Qu’est-ce qu’«exister»? Le sinologue François Jullien, l’un des philosophes contemporains les plus traduits, puise désormais dans la pensée chrétienne pour répondre à la question. Il ose ainsi affirmer qu’exister, c’est vivre dans ce monde sans être de ce monde. Mais impossible pour lui d’aller jusqu’à dire que l’homme existe grâce à l’Autre. Le théologien et essayiste Yvan Mudry nous propose une présentation critique de l’œuvre de François Jullien, soulignant ses contradictions.

François Jullien a forgé un outil remarquable. En comparant culture occidentale et culture chinoise, il a, dans un premier temps, mis en évidence d’importantes zones d’ombre de nos systèmes de pensée.

Il a ainsi montré que nous mythifions le temps (Du «temps». Eléments d’une philosophie du vivre, Paris, Grasset 2001) et l’action, (Traité de l’efficacité, Paris, Grasset 1996), ou que nous sommes otages d’«une pensée substantialiste (ontologique) qui assigne en isolant, focalise en définissant, supposant des entités indépendantes extérieures l’une à l’autre, aux relations réglées». Par la suite, son travail a pris un tour plus personnel, et il reconnaît désormais la fécondité intellectuelle du christianisme.

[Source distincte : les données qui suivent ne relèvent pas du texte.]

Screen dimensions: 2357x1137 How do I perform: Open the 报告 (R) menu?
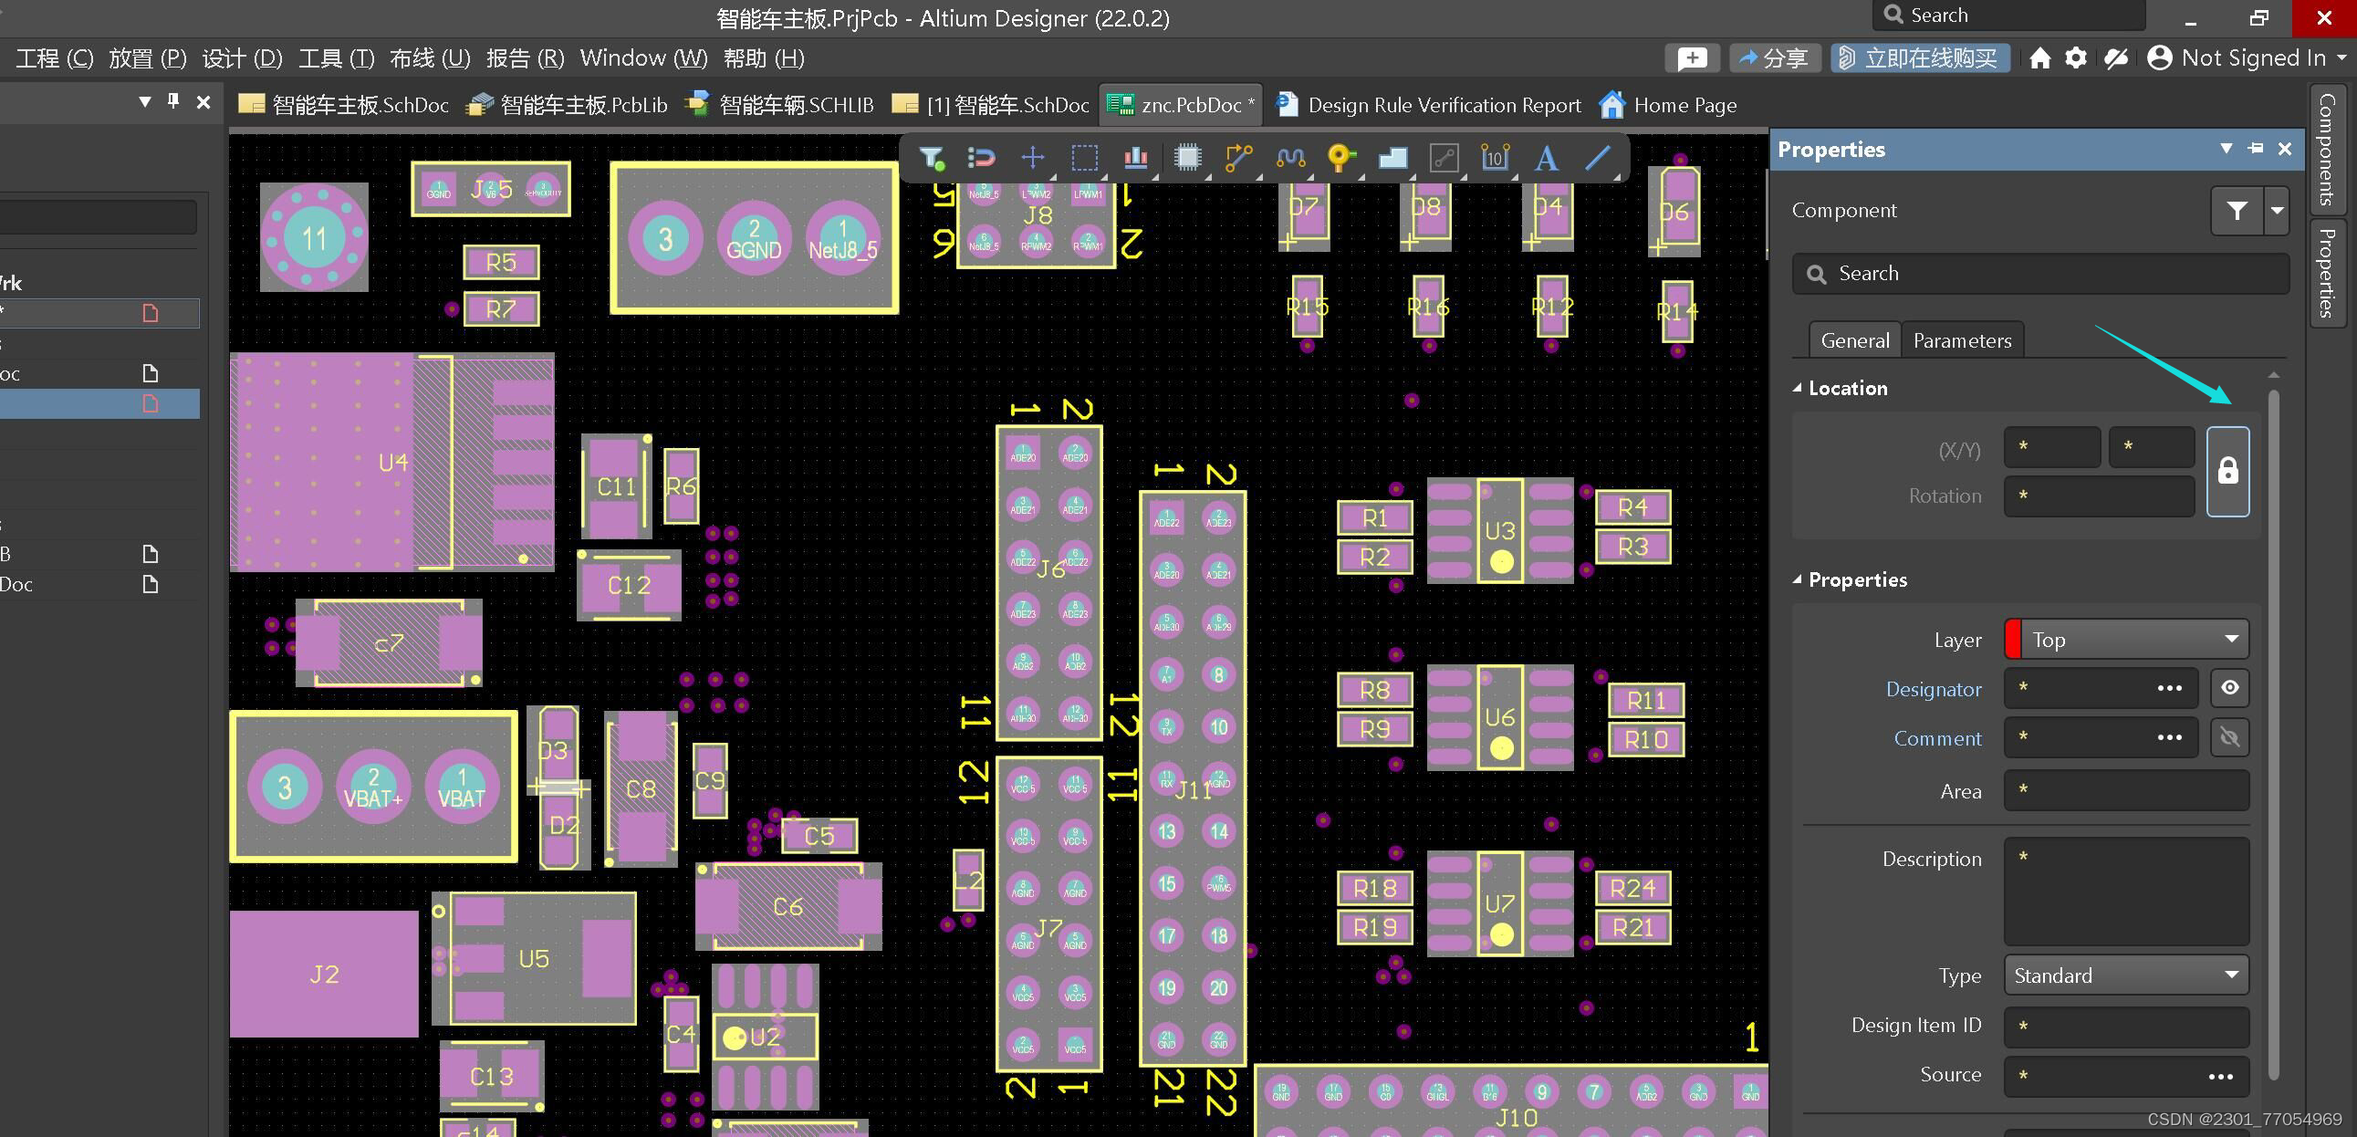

Depuis le début des années 2000, il s’intéresse tout particulièrement au «vivre». «Nous faire oublier le vivre, en effet, est ce que de main de maître, en Grèce, a fait la philosophie; et sur quoi il nous faut revenir», explique-t-il dans son style compliqué. Et une fois encore, il fait œuvre de défricheur. Quatre livres qu’il a écrit sur le sujet, Nourrir sa vie. A l’écart du bonheur (Paris, Seuil 2005) Philosophie du vivre (Paris, Gallimard 2011), Vivre en existant. Une nouvelle éthique, (Paris, Gallimard 2016) et Une seconde vie (Paris, Grasset 2017) contiennent quantité de réflexions stimulantes.Seconde vie
Indiscutablement, le sinologue donne à penser. Mais ses ouvrages les plus récents suscitent en même temps une forme de malaise. Impossible de ne pas être affecté par la sourde violence de certains propos. Jullien est engagé dans tant de campagnes ! Contre Platon, l’«être» et la tradition philosophique occidentale, contre l’«ivraie» du développement personnel, contre «les sempiternelles banalités de la “sagesse” sur la vie», contre toute forme d’«idéologie» religieuse, «heureusement effondrée»... Il rappelle à son lecteur qui serait tenté par la foi qu’il ne veut surtout pas «offrir un nouveau tour de piste aux figures du Salut et de la Sainteté». Il tire flèche sur flèche sur ces cibles: la «vraie vie», le «grand récit consolateur», le «grand Report (dans l’Au-delà)».
Pour certains, ces attaques répétées sont probablement des gages de liberté et de vigueur intellectuelle. Mais à y regarder de plus près, elles pourraient bien être, au contraire, l’indice d’une faille. Elles témoigneraient alors d’un grand refus, empêchant l’auteur de faire appel à des notions irremplaçables pour mener à bien ses analyses. Cela expliquerait pourquoi ses propos sont souvent ambigus et même contradictoires. Car c’est bien ce que montre une lecture de ses ouvrages sur la vie.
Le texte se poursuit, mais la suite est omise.